_Task statement:_
Quote exactly the lines spanning from the top of the data below to the line that contains "Viewport: 372px width, 805px height.", including both.

* * * *

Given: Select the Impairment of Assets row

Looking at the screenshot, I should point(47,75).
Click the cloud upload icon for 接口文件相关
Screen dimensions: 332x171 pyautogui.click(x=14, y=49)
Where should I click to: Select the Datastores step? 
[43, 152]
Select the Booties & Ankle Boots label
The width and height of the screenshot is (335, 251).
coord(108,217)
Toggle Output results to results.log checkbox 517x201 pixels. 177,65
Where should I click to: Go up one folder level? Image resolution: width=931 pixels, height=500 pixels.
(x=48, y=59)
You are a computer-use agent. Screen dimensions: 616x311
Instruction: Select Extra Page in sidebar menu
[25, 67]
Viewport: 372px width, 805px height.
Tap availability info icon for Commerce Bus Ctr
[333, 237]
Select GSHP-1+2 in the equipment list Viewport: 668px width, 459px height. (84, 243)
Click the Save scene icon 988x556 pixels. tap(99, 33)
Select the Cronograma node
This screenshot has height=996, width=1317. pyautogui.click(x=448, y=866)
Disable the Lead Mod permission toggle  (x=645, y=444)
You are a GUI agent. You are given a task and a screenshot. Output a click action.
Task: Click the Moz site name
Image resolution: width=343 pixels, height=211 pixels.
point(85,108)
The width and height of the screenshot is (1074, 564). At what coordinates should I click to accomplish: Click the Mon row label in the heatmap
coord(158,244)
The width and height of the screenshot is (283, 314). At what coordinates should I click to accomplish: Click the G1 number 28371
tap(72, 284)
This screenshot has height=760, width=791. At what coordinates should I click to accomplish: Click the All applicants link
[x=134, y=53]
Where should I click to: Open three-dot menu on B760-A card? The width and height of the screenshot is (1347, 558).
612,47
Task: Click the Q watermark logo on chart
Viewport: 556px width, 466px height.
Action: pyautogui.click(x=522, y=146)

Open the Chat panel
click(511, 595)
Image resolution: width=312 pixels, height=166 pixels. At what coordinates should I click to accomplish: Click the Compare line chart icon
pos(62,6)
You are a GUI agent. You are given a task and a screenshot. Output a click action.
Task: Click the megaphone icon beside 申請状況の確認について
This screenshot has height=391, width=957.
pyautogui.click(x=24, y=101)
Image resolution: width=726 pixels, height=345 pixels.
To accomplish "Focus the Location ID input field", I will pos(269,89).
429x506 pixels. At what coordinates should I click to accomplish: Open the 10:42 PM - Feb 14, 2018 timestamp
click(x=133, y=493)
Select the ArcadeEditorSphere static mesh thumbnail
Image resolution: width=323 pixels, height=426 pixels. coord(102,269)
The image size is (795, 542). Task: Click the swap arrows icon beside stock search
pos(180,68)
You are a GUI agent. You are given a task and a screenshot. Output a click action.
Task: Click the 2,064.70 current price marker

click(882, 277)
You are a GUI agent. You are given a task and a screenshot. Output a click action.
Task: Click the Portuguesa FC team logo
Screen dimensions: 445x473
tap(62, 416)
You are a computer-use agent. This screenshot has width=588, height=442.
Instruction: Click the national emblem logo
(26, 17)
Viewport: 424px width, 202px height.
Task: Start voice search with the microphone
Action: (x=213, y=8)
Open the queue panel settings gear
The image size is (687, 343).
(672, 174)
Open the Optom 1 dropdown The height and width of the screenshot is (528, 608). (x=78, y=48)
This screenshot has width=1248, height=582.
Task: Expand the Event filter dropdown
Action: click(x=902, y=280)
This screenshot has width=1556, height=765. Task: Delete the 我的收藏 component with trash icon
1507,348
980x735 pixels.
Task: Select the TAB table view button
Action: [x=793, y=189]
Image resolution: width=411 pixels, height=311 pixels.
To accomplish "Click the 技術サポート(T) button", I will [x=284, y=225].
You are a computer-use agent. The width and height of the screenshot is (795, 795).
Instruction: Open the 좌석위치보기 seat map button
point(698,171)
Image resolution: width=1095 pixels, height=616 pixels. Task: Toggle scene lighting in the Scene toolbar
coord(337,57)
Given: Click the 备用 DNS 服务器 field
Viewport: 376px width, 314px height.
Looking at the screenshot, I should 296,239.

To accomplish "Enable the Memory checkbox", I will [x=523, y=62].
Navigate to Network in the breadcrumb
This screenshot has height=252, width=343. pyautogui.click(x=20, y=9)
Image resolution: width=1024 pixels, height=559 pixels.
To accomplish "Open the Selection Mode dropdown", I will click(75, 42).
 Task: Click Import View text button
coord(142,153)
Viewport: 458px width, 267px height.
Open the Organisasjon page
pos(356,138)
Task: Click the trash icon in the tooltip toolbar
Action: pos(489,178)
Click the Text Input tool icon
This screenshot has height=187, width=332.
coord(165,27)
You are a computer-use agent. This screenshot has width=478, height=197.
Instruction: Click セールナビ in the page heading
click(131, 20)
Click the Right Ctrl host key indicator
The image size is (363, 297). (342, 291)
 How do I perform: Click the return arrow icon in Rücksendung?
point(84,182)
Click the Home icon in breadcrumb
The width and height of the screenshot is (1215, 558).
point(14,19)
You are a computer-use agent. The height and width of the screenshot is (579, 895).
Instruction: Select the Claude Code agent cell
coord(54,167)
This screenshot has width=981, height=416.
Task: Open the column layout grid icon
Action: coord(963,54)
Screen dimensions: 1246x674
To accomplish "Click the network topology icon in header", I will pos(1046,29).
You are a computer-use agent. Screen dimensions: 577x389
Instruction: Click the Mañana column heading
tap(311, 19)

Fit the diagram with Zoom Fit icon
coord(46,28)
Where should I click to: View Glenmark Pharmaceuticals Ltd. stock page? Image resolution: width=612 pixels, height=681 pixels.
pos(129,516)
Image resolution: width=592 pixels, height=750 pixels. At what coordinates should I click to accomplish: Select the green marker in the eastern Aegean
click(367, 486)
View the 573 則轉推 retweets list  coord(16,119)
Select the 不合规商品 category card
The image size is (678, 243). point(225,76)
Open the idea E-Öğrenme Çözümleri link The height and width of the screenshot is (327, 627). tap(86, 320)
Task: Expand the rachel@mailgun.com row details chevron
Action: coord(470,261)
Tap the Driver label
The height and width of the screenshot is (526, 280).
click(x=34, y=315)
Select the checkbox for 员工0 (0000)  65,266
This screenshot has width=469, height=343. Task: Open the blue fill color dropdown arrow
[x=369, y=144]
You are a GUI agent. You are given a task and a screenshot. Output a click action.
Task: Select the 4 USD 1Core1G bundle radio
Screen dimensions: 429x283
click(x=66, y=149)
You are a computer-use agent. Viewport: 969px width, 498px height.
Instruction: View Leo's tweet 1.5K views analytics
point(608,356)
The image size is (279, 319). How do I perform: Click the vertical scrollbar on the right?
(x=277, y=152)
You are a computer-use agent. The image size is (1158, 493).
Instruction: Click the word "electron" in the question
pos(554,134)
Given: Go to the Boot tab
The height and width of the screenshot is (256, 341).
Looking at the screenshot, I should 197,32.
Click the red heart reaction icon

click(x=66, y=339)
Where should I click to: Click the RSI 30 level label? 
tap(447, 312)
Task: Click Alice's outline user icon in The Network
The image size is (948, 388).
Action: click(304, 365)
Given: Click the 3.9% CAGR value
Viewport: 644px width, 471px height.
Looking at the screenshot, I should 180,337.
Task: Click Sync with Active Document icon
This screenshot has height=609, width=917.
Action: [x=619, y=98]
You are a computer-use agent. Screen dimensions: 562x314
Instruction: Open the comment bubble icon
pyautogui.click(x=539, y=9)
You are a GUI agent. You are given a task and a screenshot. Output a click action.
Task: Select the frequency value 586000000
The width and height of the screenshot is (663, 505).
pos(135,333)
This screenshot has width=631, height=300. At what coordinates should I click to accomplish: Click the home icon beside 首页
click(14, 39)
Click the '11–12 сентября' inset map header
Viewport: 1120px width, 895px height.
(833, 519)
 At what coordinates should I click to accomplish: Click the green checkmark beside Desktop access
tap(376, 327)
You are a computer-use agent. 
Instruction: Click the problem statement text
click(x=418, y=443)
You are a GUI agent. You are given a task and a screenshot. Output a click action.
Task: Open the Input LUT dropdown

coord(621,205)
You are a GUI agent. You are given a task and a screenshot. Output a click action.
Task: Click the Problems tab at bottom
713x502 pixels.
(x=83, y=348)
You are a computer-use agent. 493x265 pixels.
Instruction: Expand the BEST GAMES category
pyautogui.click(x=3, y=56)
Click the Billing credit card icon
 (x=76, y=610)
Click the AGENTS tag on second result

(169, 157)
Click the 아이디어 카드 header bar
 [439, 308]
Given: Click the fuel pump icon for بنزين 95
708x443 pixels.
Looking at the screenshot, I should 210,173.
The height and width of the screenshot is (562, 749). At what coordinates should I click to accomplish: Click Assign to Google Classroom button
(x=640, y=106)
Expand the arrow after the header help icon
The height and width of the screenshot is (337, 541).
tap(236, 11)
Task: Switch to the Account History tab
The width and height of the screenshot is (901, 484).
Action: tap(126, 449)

* * * *

_Result of this exercise:_
Given: Select the Impairment of Assets row

Looking at the screenshot, I should point(47,75).
Click the cloud upload icon for 接口文件相关
Screen dimensions: 332x171 pyautogui.click(x=14, y=49)
Where should I click to: Select the Datastores step? 
[43, 152]
Select the Booties & Ankle Boots label
The width and height of the screenshot is (335, 251).
coord(108,217)
Toggle Output results to results.log checkbox 517x201 pixels. 177,65
Where should I click to: Go up one folder level? Image resolution: width=931 pixels, height=500 pixels.
(x=48, y=59)
You are a computer-use agent. Screen dimensions: 616x311
Instruction: Select Extra Page in sidebar menu
[25, 67]
Viewport: 372px width, 805px height.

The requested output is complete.